A poco e nulla servono una messa in scena confezionata apposta per i Festival, un cast all star in cui James Caan e Bryan Cranston finiscono per fare le comparse di lusso dando spazio a Sami Gayle e Betty Kaye, brave abbastanza per i ricatti morali che sono i loro due ruffianissimi personaggi, supportati da una sceneggiatura che nel compimento delle vicende di Erica e Meredith trova il punto più alto - o più basso - della sua retorica mascherata da opera d'arte.
Con pellicole di questo genere ci vorrebbe lo Spike Lee dei tempi migliori, da Fa la cosa giusta a La 25ma ora: non si gioca con i ragazzi, i loro destini, le idee che vorresti fossero ancora le tue, perchè sei il primo che vorrebbe essere ancora al loro posto, e viverti tutta la vita con la testa di un adulto.
Loro sono qui per fare molto meglio di quello che abbiamo fatto noi.
E questo Detachment, passatemi il termine duro e piuttosto brusco, mi ha lasciato un sapore amaro in bocca: quello della pedofilia culturale.
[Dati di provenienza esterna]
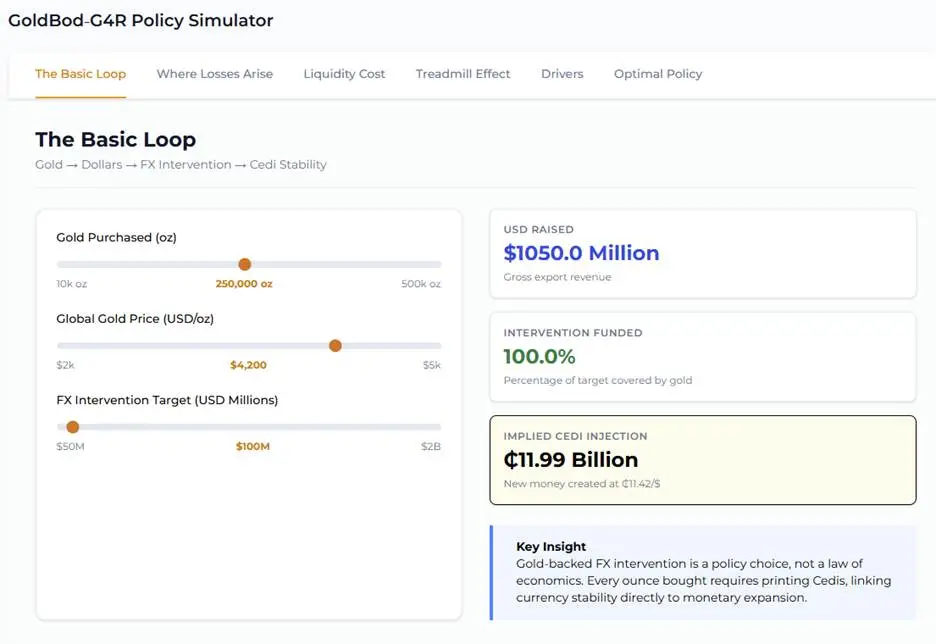
Task: Grab the Gold Purchased slider handle
Action: click(x=244, y=264)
Quindi, caro il mio Tony Kaye dell'insegnante buono che però pensa tanto a guardare in macchina e farsi bello scandalizzandosi se una collega dubita di lui, che ha abbracciato una studentessa in lacrime plagiata dal suo modo cool di farla sentire speciale, vaffanculo.
Vaffanculo i disegni da film radical chic del cazzo, il montaggio alternativo, il voler premere sull'acceleratore quel tanto che basta per far rimanere a bocca aperta qualche Giuria che non sa davvero cosa significa stare tra quei banchi.
E mi sa tanto che non lo sai neanche tu.
Fanculo tu ed il tuo sincero patinatismo, o paternalismo che dir si voglia.
Ti rispedisco tra i banchi a suon di bottigliate.
Bocciato.
E chissà che l'anno prossimo, se sarai ne La classe giusta, tu non ti decida ad imparare qualcosa.
O ancora meglio, ad insegnarla.


MrFord


"Well we got no choice 
all the girls and boys
makin' all that noise 
'cause they found new toys 
well we can't salute ya can't find a flag 
if that don't suit ya that's a drag."